==== INFORMATION SUPPLIED ====

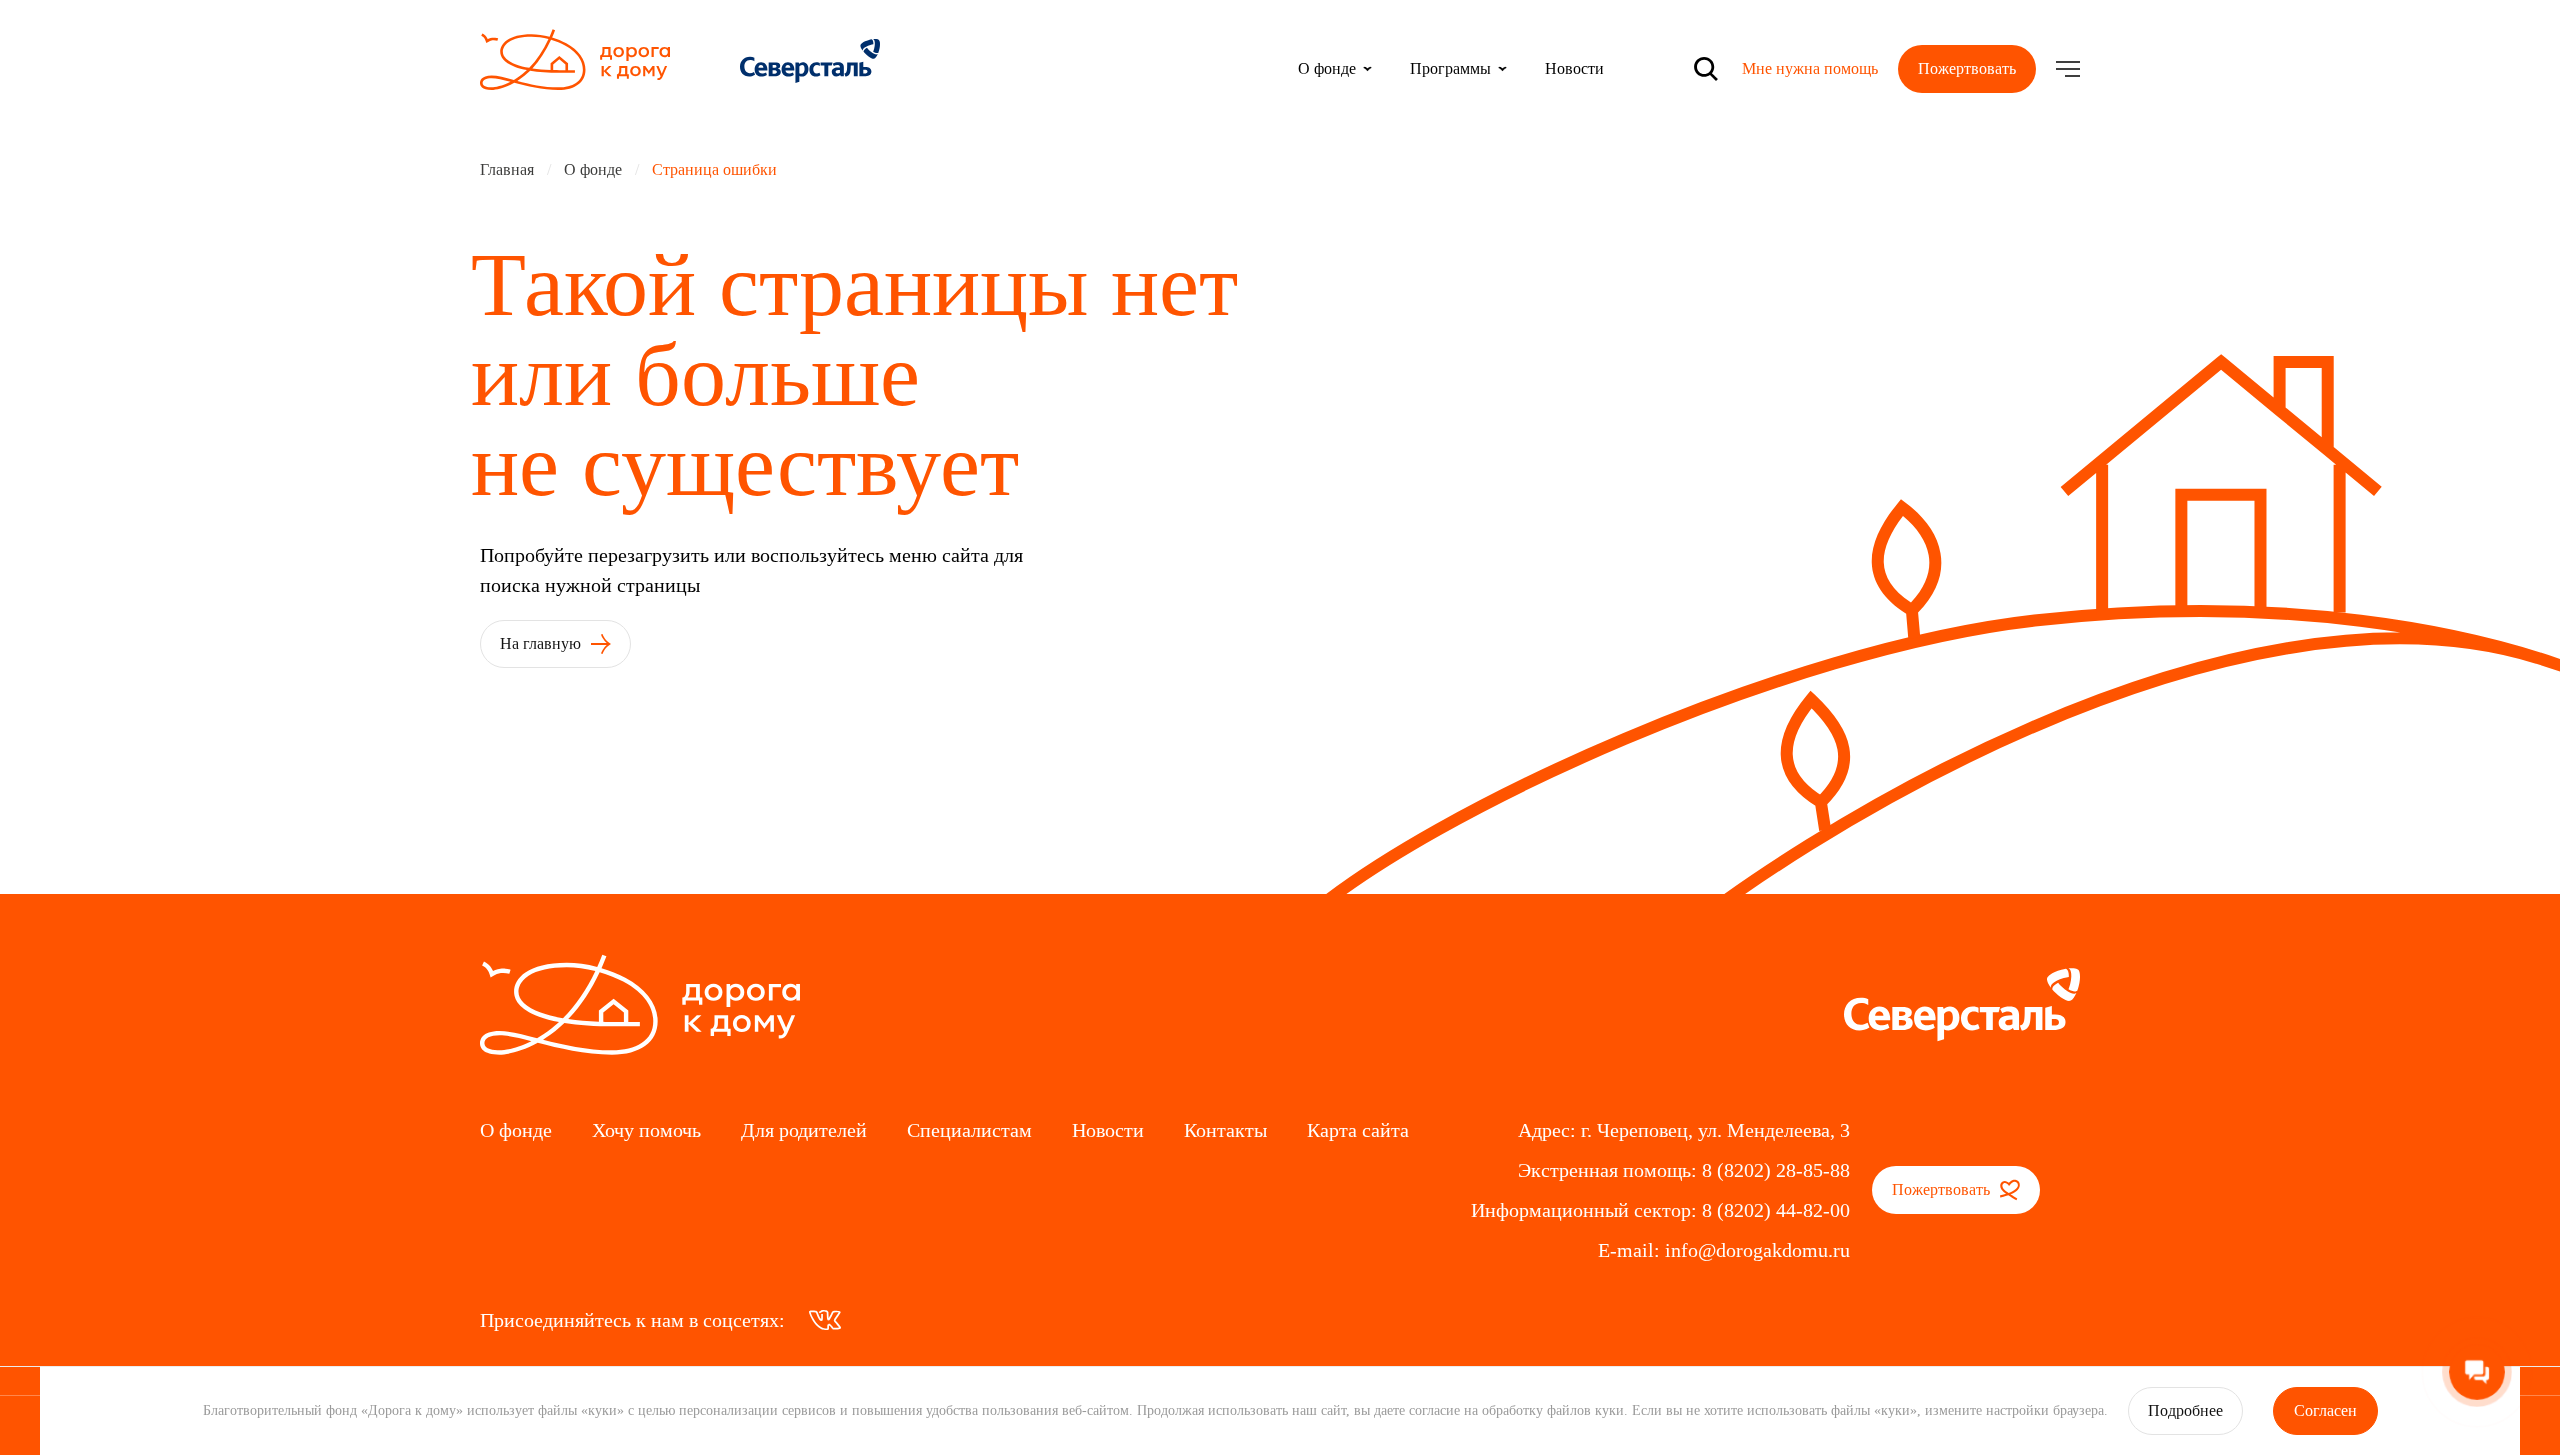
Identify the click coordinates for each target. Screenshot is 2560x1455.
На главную (542, 643)
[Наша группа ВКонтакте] (825, 1320)
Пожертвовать (1967, 68)
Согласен (2325, 1410)
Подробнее (2185, 1410)
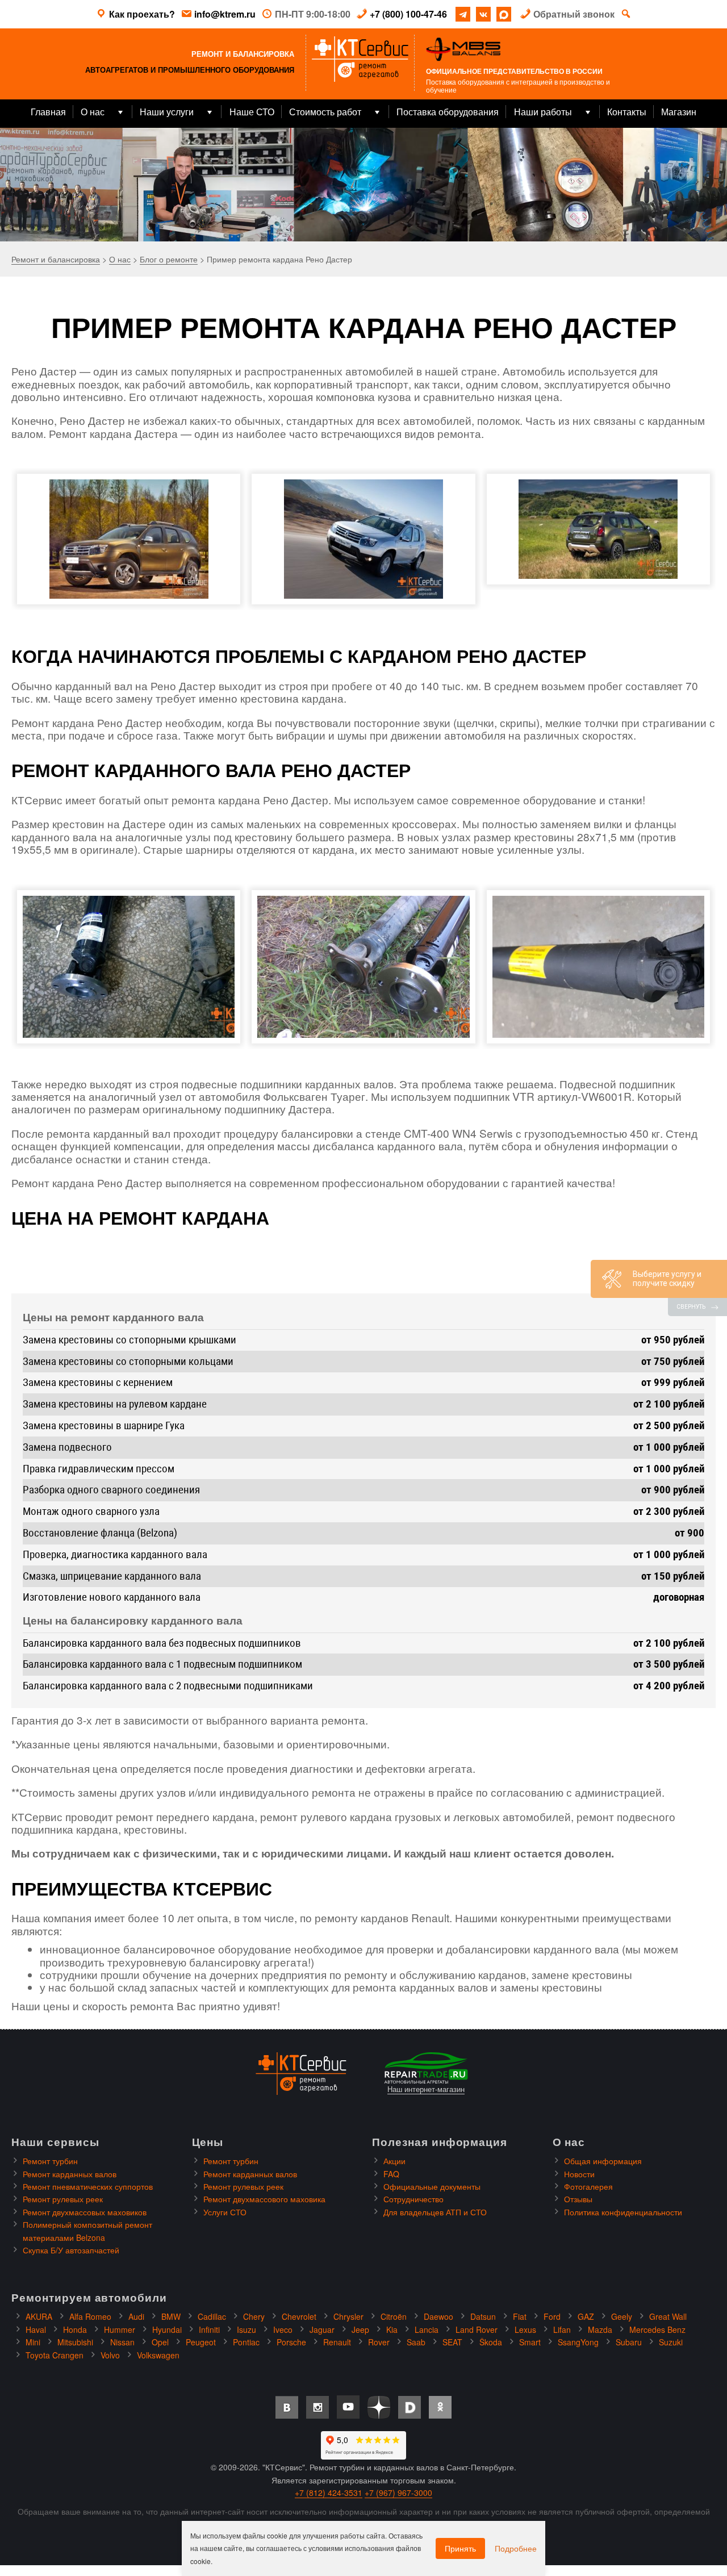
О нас (93, 111)
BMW (171, 2316)
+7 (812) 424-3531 (328, 2492)
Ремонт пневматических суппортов (88, 2186)
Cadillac (212, 2316)
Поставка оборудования (447, 111)
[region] (363, 184)
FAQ (391, 2174)
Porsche (291, 2342)
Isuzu (246, 2329)
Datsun (483, 2316)
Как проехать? (142, 13)
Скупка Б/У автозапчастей (71, 2250)
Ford (552, 2316)
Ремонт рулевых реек (63, 2199)
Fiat (520, 2316)
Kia (392, 2329)
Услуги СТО (224, 2212)
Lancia (426, 2329)
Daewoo (438, 2316)
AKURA (39, 2316)
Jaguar (322, 2329)
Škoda (490, 2342)
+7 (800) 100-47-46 (408, 13)
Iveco (283, 2329)
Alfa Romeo (90, 2316)
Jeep (360, 2329)
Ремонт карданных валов (69, 2174)
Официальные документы (432, 2186)
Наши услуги (167, 111)
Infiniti (209, 2329)
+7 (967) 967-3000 (398, 2492)
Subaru (629, 2342)
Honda (75, 2329)
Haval (36, 2329)
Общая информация (603, 2160)
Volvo (110, 2355)
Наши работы (543, 111)
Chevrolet (299, 2316)
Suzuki (671, 2342)
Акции (394, 2160)
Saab (416, 2342)
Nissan (122, 2342)
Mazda (600, 2329)
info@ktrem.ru (225, 13)
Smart (530, 2342)
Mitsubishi (75, 2342)
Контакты (626, 111)
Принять (460, 2548)
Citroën (394, 2316)
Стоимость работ (325, 111)
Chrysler (348, 2316)
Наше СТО (251, 111)
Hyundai (167, 2329)
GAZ (586, 2316)
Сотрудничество (413, 2199)
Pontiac (246, 2342)
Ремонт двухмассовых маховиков (85, 2212)
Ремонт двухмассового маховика (264, 2199)
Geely (621, 2316)
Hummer (119, 2329)
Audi (136, 2316)
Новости (579, 2174)
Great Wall (668, 2316)
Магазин (678, 111)
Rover (379, 2342)
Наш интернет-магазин (426, 2089)
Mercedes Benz (657, 2329)
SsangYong (578, 2342)
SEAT (452, 2342)
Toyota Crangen (54, 2355)
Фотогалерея (588, 2186)
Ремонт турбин (50, 2160)
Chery (254, 2316)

====

▸ **TASK ITEM**
For this exercise, copy the lines from the one that contains "Toyota Crangen (54, 2355)" through the last line of the records, exactly and only those.

▸ **ANSWER FOR THE TASK**
Toyota Crangen (54, 2355)
Фотогалерея (588, 2186)
Ремонт турбин (50, 2160)
Chery (254, 2316)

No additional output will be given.